● Exercise prompt: Would you repeat the entries beneath, with nothing changed?

● Source information:
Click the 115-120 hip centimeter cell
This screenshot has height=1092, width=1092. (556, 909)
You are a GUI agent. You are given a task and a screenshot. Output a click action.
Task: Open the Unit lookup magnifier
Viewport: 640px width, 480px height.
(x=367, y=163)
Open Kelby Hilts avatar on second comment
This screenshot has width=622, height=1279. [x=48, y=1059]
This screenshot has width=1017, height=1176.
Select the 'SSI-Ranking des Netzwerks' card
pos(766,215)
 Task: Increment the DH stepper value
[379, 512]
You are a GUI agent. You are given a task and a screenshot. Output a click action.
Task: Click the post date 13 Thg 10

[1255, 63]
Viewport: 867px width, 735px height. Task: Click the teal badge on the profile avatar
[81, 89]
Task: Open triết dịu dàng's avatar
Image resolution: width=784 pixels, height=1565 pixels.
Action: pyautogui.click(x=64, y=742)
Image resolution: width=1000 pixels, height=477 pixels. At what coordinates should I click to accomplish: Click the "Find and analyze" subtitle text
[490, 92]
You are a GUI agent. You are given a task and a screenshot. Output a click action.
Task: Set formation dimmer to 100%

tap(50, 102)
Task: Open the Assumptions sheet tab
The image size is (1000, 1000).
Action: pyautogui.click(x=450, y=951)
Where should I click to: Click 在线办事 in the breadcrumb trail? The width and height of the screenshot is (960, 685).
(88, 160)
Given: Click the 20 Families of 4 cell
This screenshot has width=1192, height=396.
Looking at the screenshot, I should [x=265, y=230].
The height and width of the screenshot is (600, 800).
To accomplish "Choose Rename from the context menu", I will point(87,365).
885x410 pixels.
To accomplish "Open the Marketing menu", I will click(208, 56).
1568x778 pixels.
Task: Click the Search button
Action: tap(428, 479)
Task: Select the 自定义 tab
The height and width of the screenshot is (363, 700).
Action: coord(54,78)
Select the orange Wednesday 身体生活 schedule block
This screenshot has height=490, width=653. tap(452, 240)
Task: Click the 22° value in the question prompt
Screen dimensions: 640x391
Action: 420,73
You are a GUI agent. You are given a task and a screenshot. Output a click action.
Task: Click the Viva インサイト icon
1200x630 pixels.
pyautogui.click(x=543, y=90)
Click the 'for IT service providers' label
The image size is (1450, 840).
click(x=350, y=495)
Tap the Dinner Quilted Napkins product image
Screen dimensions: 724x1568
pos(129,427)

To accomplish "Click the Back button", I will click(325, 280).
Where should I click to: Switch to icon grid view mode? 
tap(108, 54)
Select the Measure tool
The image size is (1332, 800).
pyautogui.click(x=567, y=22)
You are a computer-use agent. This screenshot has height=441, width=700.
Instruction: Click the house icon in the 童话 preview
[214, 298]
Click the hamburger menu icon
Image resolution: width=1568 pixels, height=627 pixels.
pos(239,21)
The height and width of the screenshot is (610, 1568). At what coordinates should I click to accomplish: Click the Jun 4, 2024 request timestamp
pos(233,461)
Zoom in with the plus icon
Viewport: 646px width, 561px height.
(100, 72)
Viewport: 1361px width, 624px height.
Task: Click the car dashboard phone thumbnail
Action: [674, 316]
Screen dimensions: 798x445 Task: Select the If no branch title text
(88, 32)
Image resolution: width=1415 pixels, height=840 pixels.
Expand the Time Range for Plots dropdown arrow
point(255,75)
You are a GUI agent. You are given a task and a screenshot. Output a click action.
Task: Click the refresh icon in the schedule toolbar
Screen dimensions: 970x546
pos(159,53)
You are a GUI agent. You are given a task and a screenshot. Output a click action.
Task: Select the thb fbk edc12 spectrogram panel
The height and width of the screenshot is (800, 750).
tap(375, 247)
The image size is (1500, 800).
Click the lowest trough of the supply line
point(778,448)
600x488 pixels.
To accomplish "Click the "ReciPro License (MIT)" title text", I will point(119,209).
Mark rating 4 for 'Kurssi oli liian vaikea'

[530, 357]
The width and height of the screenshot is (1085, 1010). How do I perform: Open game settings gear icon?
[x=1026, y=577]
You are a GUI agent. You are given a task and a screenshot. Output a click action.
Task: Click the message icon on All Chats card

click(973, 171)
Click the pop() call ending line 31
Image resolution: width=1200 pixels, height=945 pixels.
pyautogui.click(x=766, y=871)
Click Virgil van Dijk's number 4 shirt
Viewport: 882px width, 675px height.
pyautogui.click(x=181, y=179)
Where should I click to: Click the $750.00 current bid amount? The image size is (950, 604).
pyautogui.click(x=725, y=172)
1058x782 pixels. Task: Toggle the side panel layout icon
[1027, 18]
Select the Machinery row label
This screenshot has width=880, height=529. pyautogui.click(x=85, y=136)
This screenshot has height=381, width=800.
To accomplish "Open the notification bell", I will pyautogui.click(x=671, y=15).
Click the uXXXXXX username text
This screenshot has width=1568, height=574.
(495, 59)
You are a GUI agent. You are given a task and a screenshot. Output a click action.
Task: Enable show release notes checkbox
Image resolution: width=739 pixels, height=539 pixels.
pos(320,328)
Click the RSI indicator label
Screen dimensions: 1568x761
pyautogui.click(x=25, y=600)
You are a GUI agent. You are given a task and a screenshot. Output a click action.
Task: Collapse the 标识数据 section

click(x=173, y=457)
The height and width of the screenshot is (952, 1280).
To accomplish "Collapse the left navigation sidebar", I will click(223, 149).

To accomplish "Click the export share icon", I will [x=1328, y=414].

● Task solution:
Click the 115-120 hip centimeter cell
This screenshot has height=1092, width=1092. (556, 909)
You are a GUI agent. You are given a task and a screenshot. Output a click action.
Task: Open the Unit lookup magnifier
Viewport: 640px width, 480px height.
(x=367, y=163)
Open Kelby Hilts avatar on second comment
This screenshot has width=622, height=1279. [x=48, y=1059]
This screenshot has width=1017, height=1176.
Select the 'SSI-Ranking des Netzwerks' card
pos(766,215)
 Task: Increment the DH stepper value
[379, 512]
You are a GUI agent. You are given a task and a screenshot. Output a click action.
Task: Click the post date 13 Thg 10

[1255, 63]
Viewport: 867px width, 735px height. Task: Click the teal badge on the profile avatar
[81, 89]
Task: Open triết dịu dàng's avatar
Image resolution: width=784 pixels, height=1565 pixels.
Action: pyautogui.click(x=64, y=742)
Image resolution: width=1000 pixels, height=477 pixels. At what coordinates should I click to accomplish: Click the "Find and analyze" subtitle text
[490, 92]
You are a GUI agent. You are given a task and a screenshot. Output a click action.
Task: Set formation dimmer to 100%

tap(50, 102)
Task: Open the Assumptions sheet tab
The image size is (1000, 1000).
Action: pyautogui.click(x=450, y=951)
Where should I click to: Click 在线办事 in the breadcrumb trail? The width and height of the screenshot is (960, 685).
(88, 160)
Given: Click the 20 Families of 4 cell
This screenshot has width=1192, height=396.
Looking at the screenshot, I should [x=265, y=230].
The height and width of the screenshot is (600, 800).
To accomplish "Choose Rename from the context menu", I will point(87,365).
885x410 pixels.
To accomplish "Open the Marketing menu", I will click(208, 56).
1568x778 pixels.
Task: Click the Search button
Action: tap(428, 479)
Task: Select the 自定义 tab
The height and width of the screenshot is (363, 700).
Action: coord(54,78)
Select the orange Wednesday 身体生活 schedule block
This screenshot has height=490, width=653. tap(452, 240)
Task: Click the 22° value in the question prompt
Screen dimensions: 640x391
Action: 420,73
You are a GUI agent. You are given a task and a screenshot. Output a click action.
Task: Click the Viva インサイト icon
1200x630 pixels.
pyautogui.click(x=543, y=90)
Click the 'for IT service providers' label
The image size is (1450, 840).
click(x=350, y=495)
Tap the Dinner Quilted Napkins product image
Screen dimensions: 724x1568
pos(129,427)

To accomplish "Click the Back button", I will click(325, 280).
Where should I click to: Switch to icon grid view mode? 
tap(108, 54)
Select the Measure tool
The image size is (1332, 800).
pyautogui.click(x=567, y=22)
You are a computer-use agent. This screenshot has height=441, width=700.
Instruction: Click the house icon in the 童话 preview
[214, 298]
Click the hamburger menu icon
Image resolution: width=1568 pixels, height=627 pixels.
pos(239,21)
The height and width of the screenshot is (610, 1568). At what coordinates should I click to accomplish: Click the Jun 4, 2024 request timestamp
pos(233,461)
Zoom in with the plus icon
Viewport: 646px width, 561px height.
(100, 72)
Viewport: 1361px width, 624px height.
Task: Click the car dashboard phone thumbnail
Action: [674, 316]
Screen dimensions: 798x445 Task: Select the If no branch title text
(88, 32)
Image resolution: width=1415 pixels, height=840 pixels.
Expand the Time Range for Plots dropdown arrow
point(255,75)
You are a GUI agent. You are given a task and a screenshot. Output a click action.
Task: Click the refresh icon in the schedule toolbar
Screen dimensions: 970x546
pos(159,53)
You are a GUI agent. You are given a task and a screenshot. Output a click action.
Task: Select the thb fbk edc12 spectrogram panel
The height and width of the screenshot is (800, 750).
tap(375, 247)
The image size is (1500, 800).
Click the lowest trough of the supply line
point(778,448)
600x488 pixels.
To accomplish "Click the "ReciPro License (MIT)" title text", I will point(119,209).
Mark rating 4 for 'Kurssi oli liian vaikea'

[530, 357]
The width and height of the screenshot is (1085, 1010). How do I perform: Open game settings gear icon?
[x=1026, y=577]
You are a GUI agent. You are given a task and a screenshot. Output a click action.
Task: Click the message icon on All Chats card

click(973, 171)
Click the pop() call ending line 31
Image resolution: width=1200 pixels, height=945 pixels.
pyautogui.click(x=766, y=871)
Click Virgil van Dijk's number 4 shirt
Viewport: 882px width, 675px height.
pyautogui.click(x=181, y=179)
Where should I click to: Click the $750.00 current bid amount? The image size is (950, 604).
pyautogui.click(x=725, y=172)
1058x782 pixels. Task: Toggle the side panel layout icon
[1027, 18]
Select the Machinery row label
This screenshot has width=880, height=529. pyautogui.click(x=85, y=136)
This screenshot has height=381, width=800.
To accomplish "Open the notification bell", I will pyautogui.click(x=671, y=15).
Click the uXXXXXX username text
This screenshot has width=1568, height=574.
(495, 59)
You are a GUI agent. You are given a task and a screenshot. Output a click action.
Task: Enable show release notes checkbox
Image resolution: width=739 pixels, height=539 pixels.
pos(320,328)
Click the RSI indicator label
Screen dimensions: 1568x761
pyautogui.click(x=25, y=600)
You are a GUI agent. You are given a task and a screenshot. Output a click action.
Task: Collapse the 标识数据 section

click(x=173, y=457)
The height and width of the screenshot is (952, 1280).
To accomplish "Collapse the left navigation sidebar", I will click(223, 149).

To accomplish "Click the export share icon", I will [x=1328, y=414].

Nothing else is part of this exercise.